An order of Cambodian mee noodles brings one of those spiced broths you could get lost in. There is tamarind for the sour end of the spectrum, alongside fresh lime leaves and a rust-coloured liquor that hits you in the sinuses. Ours comes with chicken but, like everything else here, they’ll make it with beef, chicken, prawns or without meat of any kind. (Indeed, on Sundays the place has an increasingly popular vegan menu). A Cambodian kari, in our case made with beef, closely resembles a Thai massaman. The sweet, coconut-based sauce is thick and powerful; the sticky steamed rice becomes a necessary soothing presence. I mean all this admiringly.
The evening menu is longer, but not by much. I like the sound of Cambodian fried chicken, and of the coconut tamarind mussels and I’m a sucker for a proper rendang. Prices rise a little in the evening with main courses in the low teens, but given they come fully accessorised the bill will always stay low. Dessert is not a major concern, or a concern at all, but that’s OK because they have their squidgy flapjack. It does the job. All this, and a stack of old records in the basement. The restaurant lives up to its name. It has soul.
Which is all you need to know about this little diamond in Marple, so let me use my remaining words for a vaguely connected confession. Occasionally I am asked to name my guilty food pleasure and I reply that I have none. Because if I start feeling guilty about food, where do I stop? But I’ve realised that I do have one restaurant habit which is embarrassing, so I’ve decided to get it out there.
Not far from where I live in Brixton is the original Mamalan’s, a small café doing Beijing street food (there are others in Clapham, Shoreditch and Dalston). I sneak in there from time to time by myself. And I always have exactly the same thing. I don’t even look at the menu. Which, as I say, is embarrassing. I should be brave. I should be curious. Instead I’m a lousy creature of habit.
It’s always the grilled pork dumplings, that leak stock with each bite, alongside a few pickles. And then the crispy chicken wings, which seem to have Sichuan peppercorns in the batter, and which make my lips tingle and my heart sing.
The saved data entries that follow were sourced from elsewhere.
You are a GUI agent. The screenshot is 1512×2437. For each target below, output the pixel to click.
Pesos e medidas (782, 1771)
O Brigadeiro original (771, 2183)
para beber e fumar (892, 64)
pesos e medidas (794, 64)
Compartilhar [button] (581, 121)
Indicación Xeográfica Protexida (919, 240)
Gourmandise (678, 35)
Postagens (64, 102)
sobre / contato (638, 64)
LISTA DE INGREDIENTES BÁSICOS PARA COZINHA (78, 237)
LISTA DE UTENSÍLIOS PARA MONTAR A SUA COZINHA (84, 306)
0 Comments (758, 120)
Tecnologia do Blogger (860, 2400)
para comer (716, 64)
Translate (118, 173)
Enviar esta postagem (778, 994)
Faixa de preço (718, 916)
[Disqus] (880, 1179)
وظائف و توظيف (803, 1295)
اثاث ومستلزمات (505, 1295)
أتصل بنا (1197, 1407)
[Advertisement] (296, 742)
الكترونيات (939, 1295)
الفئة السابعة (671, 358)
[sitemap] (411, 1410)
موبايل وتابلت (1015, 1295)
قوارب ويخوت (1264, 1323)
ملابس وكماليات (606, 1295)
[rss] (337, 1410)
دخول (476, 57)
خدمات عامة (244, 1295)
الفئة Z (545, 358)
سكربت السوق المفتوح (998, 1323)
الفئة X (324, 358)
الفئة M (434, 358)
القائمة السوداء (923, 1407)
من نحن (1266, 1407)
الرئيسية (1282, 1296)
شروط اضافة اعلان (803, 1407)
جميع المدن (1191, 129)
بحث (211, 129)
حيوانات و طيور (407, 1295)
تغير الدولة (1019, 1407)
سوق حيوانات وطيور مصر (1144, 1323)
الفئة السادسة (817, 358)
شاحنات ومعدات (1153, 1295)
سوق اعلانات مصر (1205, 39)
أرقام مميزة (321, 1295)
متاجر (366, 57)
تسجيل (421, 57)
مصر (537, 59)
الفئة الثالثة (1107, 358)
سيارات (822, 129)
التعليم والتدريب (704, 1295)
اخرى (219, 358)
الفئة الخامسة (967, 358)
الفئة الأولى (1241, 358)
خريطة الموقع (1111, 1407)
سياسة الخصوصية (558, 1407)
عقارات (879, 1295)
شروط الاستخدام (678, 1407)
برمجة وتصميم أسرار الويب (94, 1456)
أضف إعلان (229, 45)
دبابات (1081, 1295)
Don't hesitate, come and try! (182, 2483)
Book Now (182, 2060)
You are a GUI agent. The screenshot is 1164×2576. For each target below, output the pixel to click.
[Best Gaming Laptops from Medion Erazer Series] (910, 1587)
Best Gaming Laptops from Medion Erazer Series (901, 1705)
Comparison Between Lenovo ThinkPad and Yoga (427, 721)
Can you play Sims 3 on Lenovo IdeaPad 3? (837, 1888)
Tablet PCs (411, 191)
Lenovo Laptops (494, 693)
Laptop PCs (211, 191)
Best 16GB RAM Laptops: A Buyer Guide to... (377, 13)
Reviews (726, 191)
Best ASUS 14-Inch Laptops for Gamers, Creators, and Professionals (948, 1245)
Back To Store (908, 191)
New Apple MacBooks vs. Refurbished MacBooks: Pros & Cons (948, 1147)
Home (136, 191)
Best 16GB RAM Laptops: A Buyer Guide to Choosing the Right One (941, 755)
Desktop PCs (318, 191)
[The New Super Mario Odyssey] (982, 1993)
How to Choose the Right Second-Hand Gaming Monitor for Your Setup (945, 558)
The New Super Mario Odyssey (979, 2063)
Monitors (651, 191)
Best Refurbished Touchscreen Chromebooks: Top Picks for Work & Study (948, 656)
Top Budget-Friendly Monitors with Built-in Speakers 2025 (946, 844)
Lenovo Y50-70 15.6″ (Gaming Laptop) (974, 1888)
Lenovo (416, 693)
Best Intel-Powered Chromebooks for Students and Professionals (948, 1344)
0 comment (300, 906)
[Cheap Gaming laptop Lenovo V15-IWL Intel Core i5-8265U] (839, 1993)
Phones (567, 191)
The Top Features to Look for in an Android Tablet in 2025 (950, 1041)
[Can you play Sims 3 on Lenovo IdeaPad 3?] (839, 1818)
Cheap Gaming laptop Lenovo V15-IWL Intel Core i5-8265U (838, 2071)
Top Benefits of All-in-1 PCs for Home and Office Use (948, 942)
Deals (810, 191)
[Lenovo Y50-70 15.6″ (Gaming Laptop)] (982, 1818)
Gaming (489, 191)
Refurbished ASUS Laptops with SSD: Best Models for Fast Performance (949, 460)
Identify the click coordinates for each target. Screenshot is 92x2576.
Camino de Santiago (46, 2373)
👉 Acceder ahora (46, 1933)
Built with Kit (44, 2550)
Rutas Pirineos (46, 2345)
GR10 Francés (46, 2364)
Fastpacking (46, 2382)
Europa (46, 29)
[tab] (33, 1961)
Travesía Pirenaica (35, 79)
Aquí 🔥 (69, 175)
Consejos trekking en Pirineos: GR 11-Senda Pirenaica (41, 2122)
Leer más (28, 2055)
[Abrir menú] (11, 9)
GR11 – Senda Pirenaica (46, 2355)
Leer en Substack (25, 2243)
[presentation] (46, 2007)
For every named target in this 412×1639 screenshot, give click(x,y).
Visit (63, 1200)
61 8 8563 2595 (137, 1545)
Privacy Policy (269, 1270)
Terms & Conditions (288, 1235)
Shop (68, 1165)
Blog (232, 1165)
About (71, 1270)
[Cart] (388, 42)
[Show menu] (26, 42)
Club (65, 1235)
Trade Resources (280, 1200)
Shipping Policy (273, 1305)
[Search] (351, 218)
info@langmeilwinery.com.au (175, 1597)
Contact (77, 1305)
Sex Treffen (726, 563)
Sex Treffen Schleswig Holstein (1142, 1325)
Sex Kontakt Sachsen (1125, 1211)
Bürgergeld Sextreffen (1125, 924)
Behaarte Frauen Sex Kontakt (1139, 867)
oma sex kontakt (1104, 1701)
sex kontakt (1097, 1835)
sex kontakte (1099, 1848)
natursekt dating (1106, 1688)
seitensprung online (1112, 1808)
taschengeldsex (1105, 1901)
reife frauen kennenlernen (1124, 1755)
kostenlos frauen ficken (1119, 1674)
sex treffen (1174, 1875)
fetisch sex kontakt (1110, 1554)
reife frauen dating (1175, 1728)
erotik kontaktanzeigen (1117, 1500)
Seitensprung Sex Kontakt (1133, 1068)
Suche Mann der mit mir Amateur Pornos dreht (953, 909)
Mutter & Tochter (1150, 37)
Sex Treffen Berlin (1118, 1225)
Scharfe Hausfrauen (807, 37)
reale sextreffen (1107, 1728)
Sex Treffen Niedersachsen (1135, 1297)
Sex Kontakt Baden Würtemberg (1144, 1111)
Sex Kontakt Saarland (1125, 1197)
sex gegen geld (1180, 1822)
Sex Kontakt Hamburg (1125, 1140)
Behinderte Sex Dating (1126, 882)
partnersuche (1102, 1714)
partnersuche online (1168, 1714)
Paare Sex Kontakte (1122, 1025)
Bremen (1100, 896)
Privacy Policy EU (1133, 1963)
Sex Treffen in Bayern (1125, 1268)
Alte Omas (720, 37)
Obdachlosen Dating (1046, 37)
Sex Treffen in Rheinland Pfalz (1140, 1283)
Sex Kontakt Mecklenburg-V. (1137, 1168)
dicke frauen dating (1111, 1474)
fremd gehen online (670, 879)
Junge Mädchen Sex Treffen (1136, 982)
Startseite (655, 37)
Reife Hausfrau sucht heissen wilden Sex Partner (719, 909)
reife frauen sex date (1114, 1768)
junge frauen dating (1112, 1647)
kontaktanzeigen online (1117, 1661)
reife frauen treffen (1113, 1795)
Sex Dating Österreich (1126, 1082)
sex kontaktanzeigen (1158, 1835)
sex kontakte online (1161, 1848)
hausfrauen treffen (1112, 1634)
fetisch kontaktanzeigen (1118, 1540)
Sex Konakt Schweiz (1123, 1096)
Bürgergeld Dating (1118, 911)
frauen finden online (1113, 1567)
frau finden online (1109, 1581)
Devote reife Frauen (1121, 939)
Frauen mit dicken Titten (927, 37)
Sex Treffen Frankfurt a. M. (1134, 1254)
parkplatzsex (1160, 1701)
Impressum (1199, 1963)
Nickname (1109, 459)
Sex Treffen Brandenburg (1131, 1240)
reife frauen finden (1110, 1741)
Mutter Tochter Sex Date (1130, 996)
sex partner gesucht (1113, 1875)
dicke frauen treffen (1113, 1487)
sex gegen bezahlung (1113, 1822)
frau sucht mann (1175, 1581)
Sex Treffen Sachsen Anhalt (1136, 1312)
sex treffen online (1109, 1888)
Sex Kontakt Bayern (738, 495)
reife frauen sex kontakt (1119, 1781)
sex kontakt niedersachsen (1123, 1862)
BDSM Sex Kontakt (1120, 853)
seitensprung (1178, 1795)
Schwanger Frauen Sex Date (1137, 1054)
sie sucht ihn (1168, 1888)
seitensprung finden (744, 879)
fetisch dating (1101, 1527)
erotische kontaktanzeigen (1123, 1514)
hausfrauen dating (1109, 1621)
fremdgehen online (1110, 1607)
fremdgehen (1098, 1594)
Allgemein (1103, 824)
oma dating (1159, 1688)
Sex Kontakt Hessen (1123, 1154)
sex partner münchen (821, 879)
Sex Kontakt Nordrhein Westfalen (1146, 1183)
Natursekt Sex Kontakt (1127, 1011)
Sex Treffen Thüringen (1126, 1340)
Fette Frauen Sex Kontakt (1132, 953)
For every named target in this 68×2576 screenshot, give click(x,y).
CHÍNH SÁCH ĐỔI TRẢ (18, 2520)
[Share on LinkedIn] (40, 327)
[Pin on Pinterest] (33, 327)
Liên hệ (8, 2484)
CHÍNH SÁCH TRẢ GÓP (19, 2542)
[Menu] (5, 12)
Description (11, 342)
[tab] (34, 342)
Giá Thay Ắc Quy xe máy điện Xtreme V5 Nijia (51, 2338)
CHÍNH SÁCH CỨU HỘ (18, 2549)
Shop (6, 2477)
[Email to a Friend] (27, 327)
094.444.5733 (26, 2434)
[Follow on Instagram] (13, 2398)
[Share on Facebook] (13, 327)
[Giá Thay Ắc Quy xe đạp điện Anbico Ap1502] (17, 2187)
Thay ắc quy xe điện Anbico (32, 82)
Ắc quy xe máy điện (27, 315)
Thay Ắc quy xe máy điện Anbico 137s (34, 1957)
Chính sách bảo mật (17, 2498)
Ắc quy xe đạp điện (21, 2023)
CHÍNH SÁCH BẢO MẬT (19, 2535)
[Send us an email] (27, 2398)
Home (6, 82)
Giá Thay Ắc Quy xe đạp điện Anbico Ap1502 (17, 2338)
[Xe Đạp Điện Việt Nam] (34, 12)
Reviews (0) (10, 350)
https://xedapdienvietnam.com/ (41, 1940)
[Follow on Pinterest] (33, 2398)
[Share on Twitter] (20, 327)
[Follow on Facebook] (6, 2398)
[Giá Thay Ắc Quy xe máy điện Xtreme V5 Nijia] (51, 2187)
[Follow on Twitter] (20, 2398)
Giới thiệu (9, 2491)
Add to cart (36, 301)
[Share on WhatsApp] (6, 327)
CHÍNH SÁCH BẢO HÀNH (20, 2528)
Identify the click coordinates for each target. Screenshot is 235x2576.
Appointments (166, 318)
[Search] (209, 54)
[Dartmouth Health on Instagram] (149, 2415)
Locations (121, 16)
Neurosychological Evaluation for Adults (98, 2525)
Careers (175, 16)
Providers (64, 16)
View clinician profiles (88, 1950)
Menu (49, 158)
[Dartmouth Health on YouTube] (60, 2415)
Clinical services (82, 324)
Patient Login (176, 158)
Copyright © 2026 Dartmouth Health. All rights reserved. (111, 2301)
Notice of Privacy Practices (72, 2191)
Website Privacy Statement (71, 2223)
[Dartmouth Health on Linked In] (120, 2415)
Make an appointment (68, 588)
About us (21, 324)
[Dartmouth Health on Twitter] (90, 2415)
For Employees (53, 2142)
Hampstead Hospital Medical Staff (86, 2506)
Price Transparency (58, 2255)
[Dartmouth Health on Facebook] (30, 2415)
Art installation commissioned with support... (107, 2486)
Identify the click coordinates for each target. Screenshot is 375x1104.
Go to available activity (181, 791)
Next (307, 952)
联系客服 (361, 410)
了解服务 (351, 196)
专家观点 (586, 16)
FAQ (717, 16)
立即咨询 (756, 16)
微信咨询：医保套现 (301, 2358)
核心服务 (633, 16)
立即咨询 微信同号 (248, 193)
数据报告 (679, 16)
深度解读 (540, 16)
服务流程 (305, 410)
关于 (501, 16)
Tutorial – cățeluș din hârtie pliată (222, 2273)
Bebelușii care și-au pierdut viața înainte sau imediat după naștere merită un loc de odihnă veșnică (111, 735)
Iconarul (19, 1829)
Plus a little bowl of chilli oil for dipping. That’s lunch done for £11, or £12.50 with a tip. God, it’s good. Is it OK if I carry on eating the same thing? It is? Thank you.
Jay’s news bites
Angkor Soul is one of only two Cambodian restaurants in the UK. For the record the other one is Lemongrass in London’s Camden Town. I haven’t been, but it’s been well reviewed by people I trust. The menu includes leek cake with dipping sauces, spring chilli chicken and king prawns in a pepper and tamarind sauce with palm sugar (lemongrass-restaurant.co.uk).
Restaurant reviews do go out of date, but few so quickly as my very positive review last month of The Straight and Narrow in Limehouse. I have been contacted by the chef, Dave Cousin, who tells me a disagreement with the management over the direction of the food means the key kitchen personnel are leaving. That review is therefore now out of date. I wish both restaurant and brigade well.
Want to make money in restaurants? Stop chasing the youth pound, because they’re skint. According to research from the NPD Group the growth area is lunch for the over 50s, with visits up 6% compared to 2008, and spend is up 12%.